Pixel coordinate grounding data:
══════════════════════════════

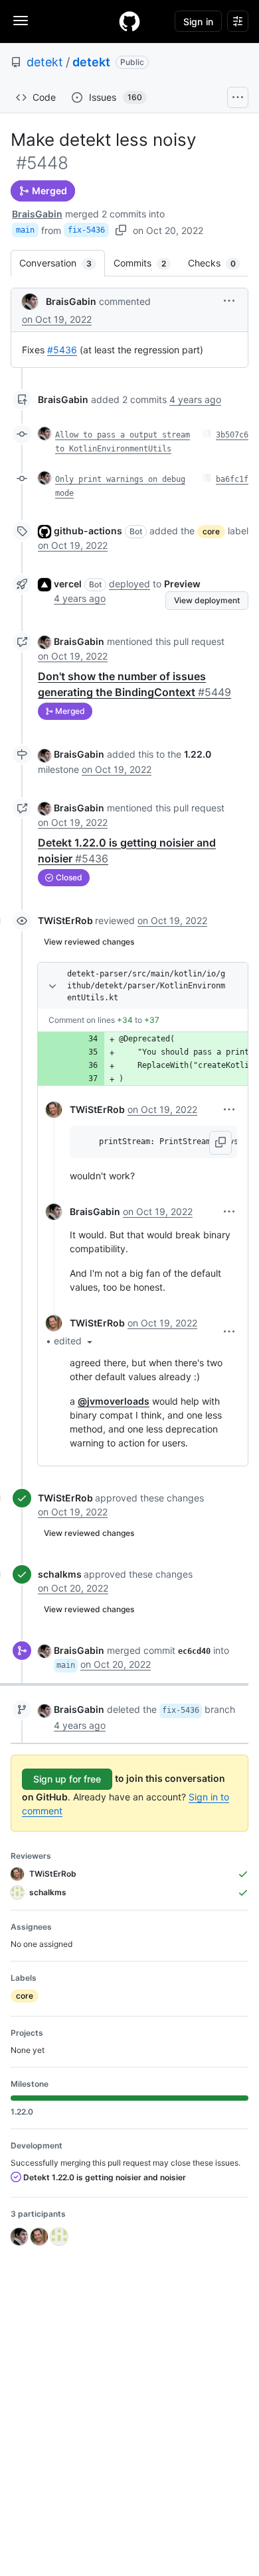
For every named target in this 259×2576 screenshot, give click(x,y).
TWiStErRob (65, 920)
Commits (146, 262)
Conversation (62, 262)
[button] (229, 300)
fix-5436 (86, 230)
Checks (218, 262)
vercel (68, 583)
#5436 (62, 349)
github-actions (88, 530)
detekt (45, 62)
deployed (129, 583)
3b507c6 (232, 434)
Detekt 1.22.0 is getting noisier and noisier (103, 2177)
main (25, 230)
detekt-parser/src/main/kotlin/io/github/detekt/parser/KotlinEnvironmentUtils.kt (146, 985)
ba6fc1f (232, 479)
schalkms (60, 1574)
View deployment (207, 600)
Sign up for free (67, 1779)
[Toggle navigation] (21, 20)
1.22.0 (197, 754)
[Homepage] (129, 21)
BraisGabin (37, 213)
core (211, 531)
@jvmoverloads (113, 1401)
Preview (182, 583)
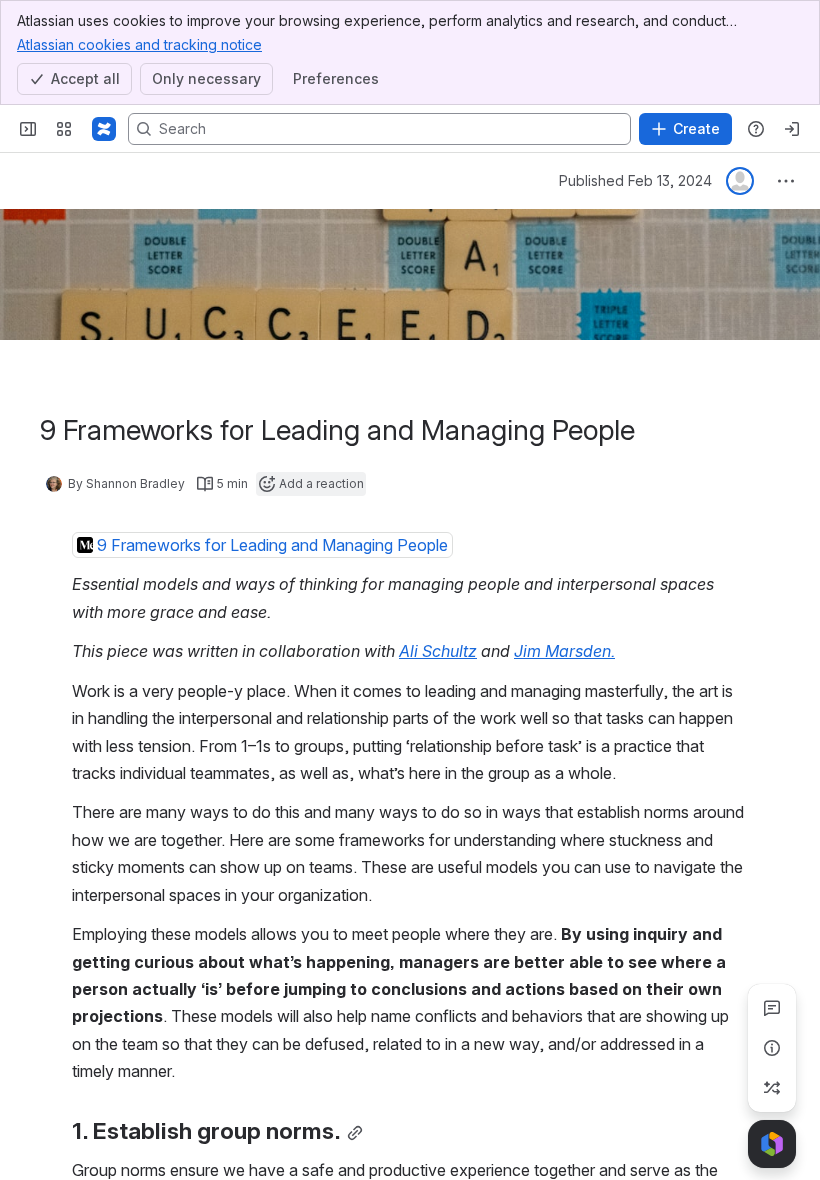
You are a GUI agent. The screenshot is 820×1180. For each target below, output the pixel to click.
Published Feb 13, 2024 (635, 180)
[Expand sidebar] (28, 129)
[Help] (756, 129)
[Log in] (792, 129)
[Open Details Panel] (772, 1048)
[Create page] (772, 1088)
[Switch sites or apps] (64, 129)
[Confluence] (104, 129)
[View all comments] (772, 1008)
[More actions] (786, 181)
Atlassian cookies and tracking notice (139, 44)
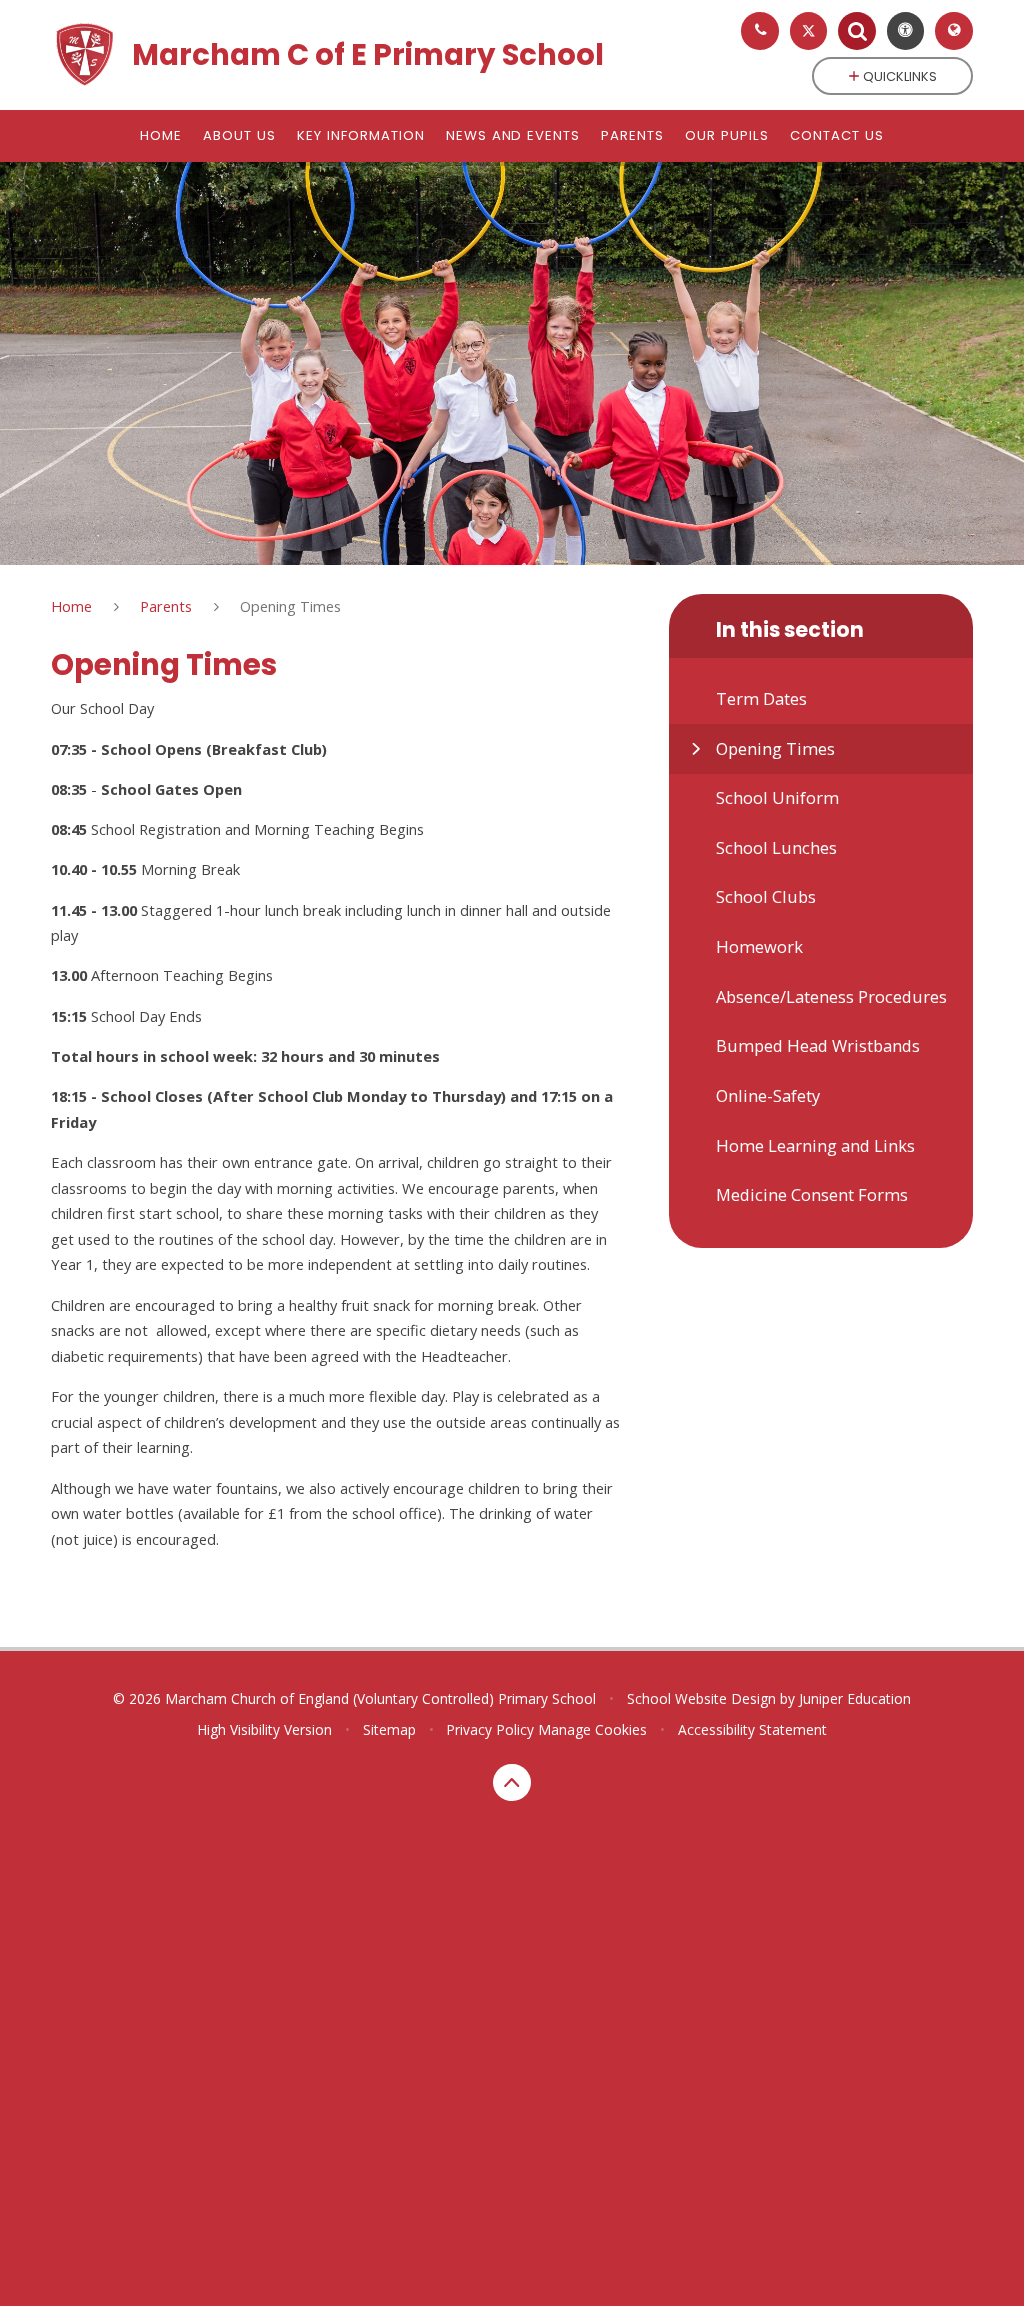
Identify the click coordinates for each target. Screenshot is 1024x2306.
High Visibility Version (264, 1729)
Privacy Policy (490, 1729)
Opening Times (290, 606)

══════════════════════════════

EXERCISE DIRECTIONS:
What the answer needs is every line from the one containing "[Open Details Panel] (772, 1048)" through the final line of the data above, copied exactly, without pictures.

RESPONSE TO THIS TASK:
[Open Details Panel] (772, 1048)
[Create page] (772, 1088)
[Switch sites or apps] (64, 129)
[Confluence] (104, 129)
[View all comments] (772, 1008)
[More actions] (786, 181)
Atlassian cookies and tracking notice (139, 44)
Identify the click coordinates for each target. Screenshot is 1024x2306.
High Visibility Version (264, 1729)
Privacy Policy (490, 1729)
Opening Times (290, 606)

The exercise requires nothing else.